Hoffnung auf Heilung
Arzt friert Menschen ein – für ein Leben in der Zukunft
Das Start-up "Tomorrow Biostasis" friert Tote bei minus 196 Grad ein. Das Ziel: Die Verstorbenen irgendwann auftauen, wenn sie geheilt werden können.
Nach 36 Jahren im Kälteschlaf werden Sylvester Stallone und Wesley Snipes im Blockbuster "Demolition Man" wieder aufgetaut. Eine Fantasie, die 1993 noch als Science-Fiction-Hit galt - jetzt wird die Kryonik-Methode mitten in Berlin zur Realität.
Der deutsche Arzt Emil Kendziorra kommt eigentlich aus der Krebsforschung. Weil es ihm dort an Fortschritten mangelte, baute der 38-Jährige das Start-up "Tomorrow Biostasis" auf. Ein Unternehmen, das Menschen einfriert.
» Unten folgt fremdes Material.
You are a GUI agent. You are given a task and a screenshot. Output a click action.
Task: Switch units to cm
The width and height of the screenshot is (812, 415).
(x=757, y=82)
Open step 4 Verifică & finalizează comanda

Vier Kunden wurden bereits eingefroren
Im vergangenen Jahr hat der Mediziner bereits vier Frauen und Männer konserviert. Außerdem hat er bereits Hunderte weitere Anmeldungen von Personen erhalten, die nach dem Tod eingefroren werden wollen. Die wissenschaftliche Grundlage für dieses Verfahren, die Hoffnungen und Erwartungen der Kunden sowie die Kosten, beleuchtete die "Bild" bei einem Besuch des Arztes.
Die Kunden von "Tomorrow Biostasis" erhoffen sich, durch die Konservierung nach dem Tod die Möglichkeit zu haben, in die Zukunft zu reisen und dabei zu sein, wenn Krankheiten tatsächlich heilbar sind. Bereits in den USA und China gibt es Unternehmen, die Menschen in flüssigem Stickstoff bei minus 196 Grad konservieren. Kendziorras Unternehmen ist das erste in Europa, das diese Dienstleistung anbietet.
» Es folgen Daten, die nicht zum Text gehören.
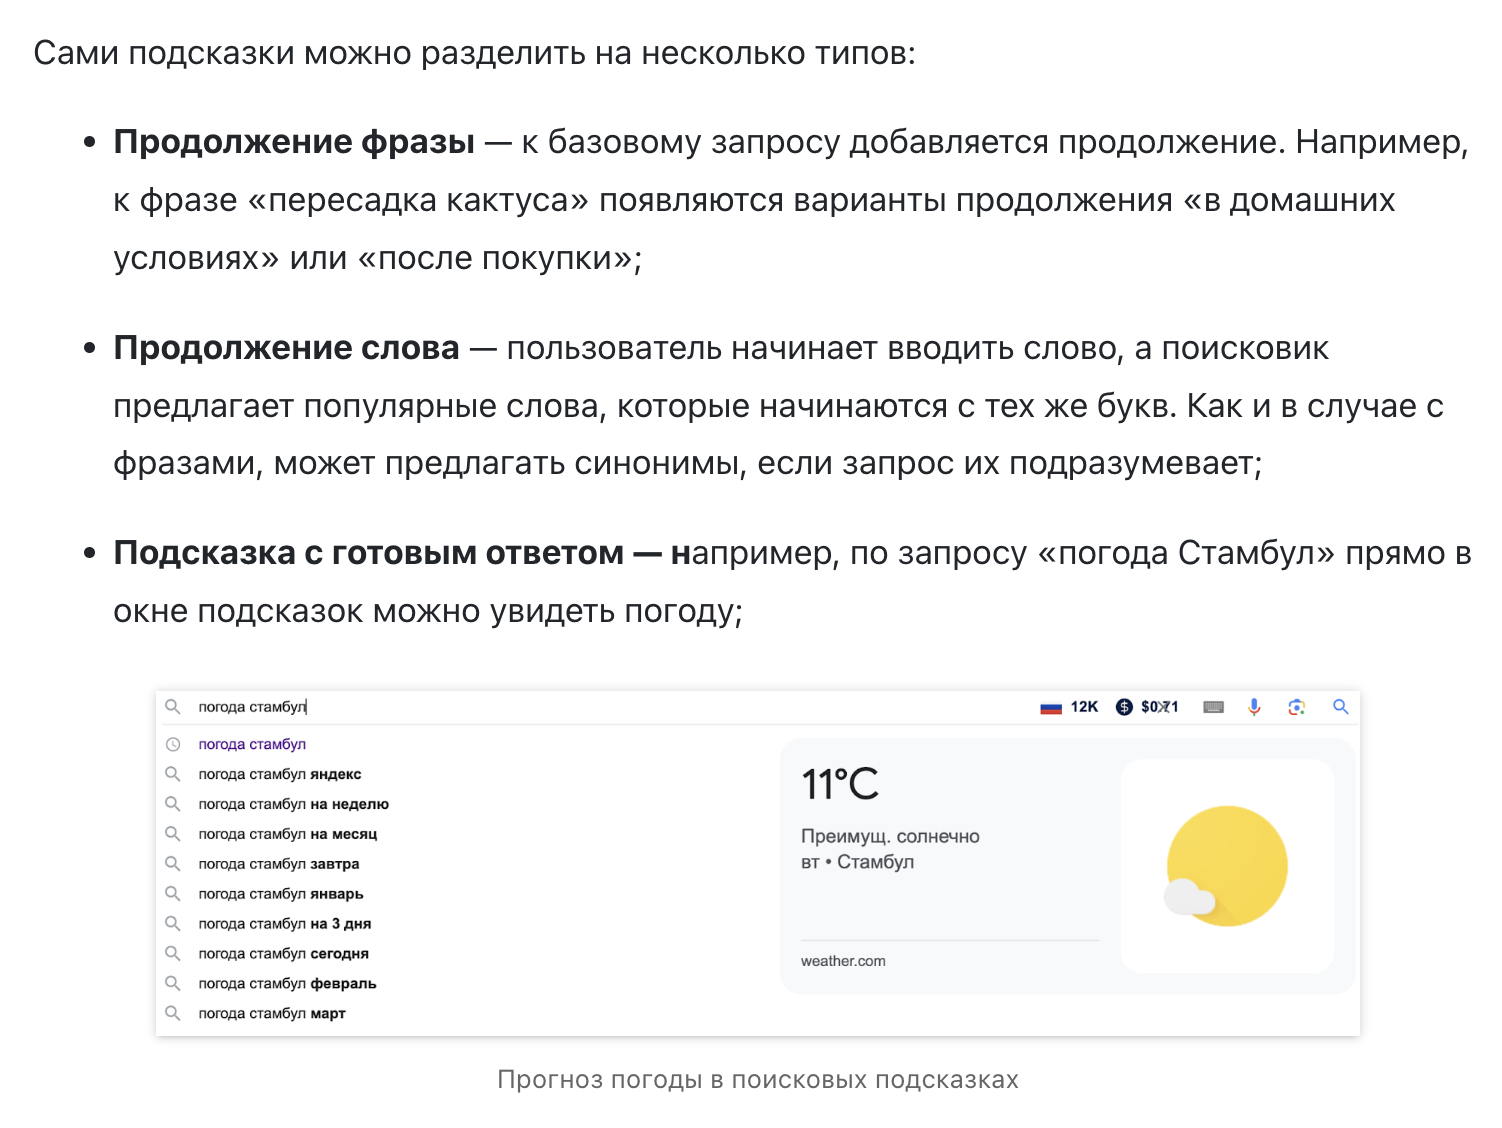
Task: Activate the voice search microphone icon
Action: (x=1254, y=707)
Wann es allerdings tatsächlich so weit sein wird, dass man die Menschen wiederbeleben kann, weiß man derzeit noch nicht. "Vielleicht dauert es 100, 300, 500 Jahre, bis es möglich ist, einen menschlichen Organismus wiederzubeleben, zu heilen und zu verjüngen", so der Arzt.
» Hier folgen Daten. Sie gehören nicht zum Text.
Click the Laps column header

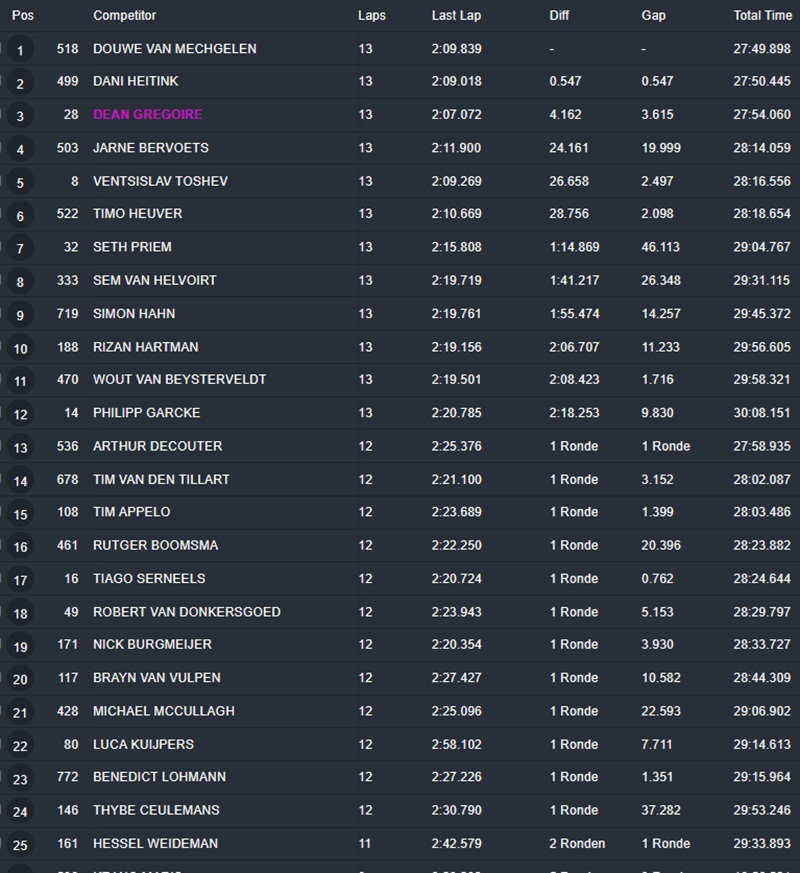(x=372, y=16)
Hier werden Menschen eingefroren
So läuft die Konservierung ab
Sobald der Kunde verstorben ist, wird sein Körper im umgebauten Krankenwagen für die Konservierung vorbereitet. Kendziorra erklärt: "Im Wagen beginnen wir sofort mit der Kühlung. Gleichzeitig führen wir eine Herzdruckmassage durch und geben Sauerstoff über eine Atemmaske. Nicht, um den Verstorbenen wiederzubeleben, sondern um den beginnenden Zelltod zu verlangsamen und schließlich mit der Kühlung komplett zu stoppen." Haare, Wimpern und Augenbrauen werden in Hunderten Jahren keinen Millimeter mehr wachsen, die Haut nicht mehr altern.
"Wir kühlen sie und bringen sie so schnell wie möglich in die Schweiz", so Kendziorra weiter. In Rafz ZH, wo kaum Kriminalität herrscht und weder Hochwasser noch Erdbeben zu erwarten sind, wurde ein Institut mit Lagerräumen errichtet. Auf der Fahrt werden die Körper 0,5 bis 1 Grad pro Minute auf maximal minus 80 Grad heruntergekühlt. Ein Teil des Wassers im Körper wird bereits im Auto mit einer Konservierungslösung ersetzt. Die ersten vier verstorbenen Kunden befinden sich bereits hier, jeder in seinem eigenen 3,20 Meter hohen Stahlbehälter, der mit flüssigem Stickstoff gefüllt ist.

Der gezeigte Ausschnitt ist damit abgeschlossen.